## [WORK TO COMPLETE]
Your task is to retype the listing word for word.
============================================================
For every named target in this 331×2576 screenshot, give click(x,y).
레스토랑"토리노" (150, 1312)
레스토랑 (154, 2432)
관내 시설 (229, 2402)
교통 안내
============================================================
## [TASK SOLUTION]
For every named target in this 331×2576 screenshot, give click(x,y).
레스토랑"토리노" (150, 1312)
레스토랑 (154, 2432)
관내 시설 (229, 2402)
교통 안내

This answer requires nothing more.